**What is expected**
Search the data for the word "arrow" and copy every line where it occurs.

**Data**
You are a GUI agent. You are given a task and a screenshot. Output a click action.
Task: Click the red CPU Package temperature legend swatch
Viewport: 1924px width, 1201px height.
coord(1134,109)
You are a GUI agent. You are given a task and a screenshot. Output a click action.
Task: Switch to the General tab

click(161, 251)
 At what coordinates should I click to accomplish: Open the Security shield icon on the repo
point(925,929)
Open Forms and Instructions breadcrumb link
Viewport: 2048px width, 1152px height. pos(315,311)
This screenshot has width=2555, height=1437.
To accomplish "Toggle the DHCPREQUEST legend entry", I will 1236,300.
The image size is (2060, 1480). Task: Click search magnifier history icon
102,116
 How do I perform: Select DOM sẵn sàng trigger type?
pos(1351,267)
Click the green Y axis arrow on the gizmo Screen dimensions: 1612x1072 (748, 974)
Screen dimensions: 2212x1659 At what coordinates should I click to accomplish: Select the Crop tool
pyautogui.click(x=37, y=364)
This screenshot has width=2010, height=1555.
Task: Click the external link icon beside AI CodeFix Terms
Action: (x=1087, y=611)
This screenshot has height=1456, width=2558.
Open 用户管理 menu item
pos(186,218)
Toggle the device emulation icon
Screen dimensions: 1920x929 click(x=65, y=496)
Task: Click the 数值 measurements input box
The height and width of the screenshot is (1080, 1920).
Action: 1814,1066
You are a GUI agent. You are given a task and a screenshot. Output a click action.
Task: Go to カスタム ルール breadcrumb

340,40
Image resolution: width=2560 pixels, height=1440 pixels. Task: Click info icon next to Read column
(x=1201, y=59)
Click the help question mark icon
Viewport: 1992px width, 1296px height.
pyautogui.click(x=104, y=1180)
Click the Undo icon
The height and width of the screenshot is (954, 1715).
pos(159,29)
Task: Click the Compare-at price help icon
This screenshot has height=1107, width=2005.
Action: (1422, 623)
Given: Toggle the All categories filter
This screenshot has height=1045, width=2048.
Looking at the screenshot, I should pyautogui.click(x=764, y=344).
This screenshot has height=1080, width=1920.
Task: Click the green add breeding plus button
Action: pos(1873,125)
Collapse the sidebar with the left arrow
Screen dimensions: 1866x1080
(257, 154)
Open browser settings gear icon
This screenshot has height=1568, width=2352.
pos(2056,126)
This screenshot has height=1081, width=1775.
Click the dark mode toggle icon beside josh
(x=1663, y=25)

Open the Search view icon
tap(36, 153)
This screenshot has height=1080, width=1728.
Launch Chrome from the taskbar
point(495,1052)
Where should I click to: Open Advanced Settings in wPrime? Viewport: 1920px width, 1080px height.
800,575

**Expected output**
Click the green Y axis arrow on the gizmo Screen dimensions: 1612x1072 (748, 974)
Collapse the sidebar with the left arrow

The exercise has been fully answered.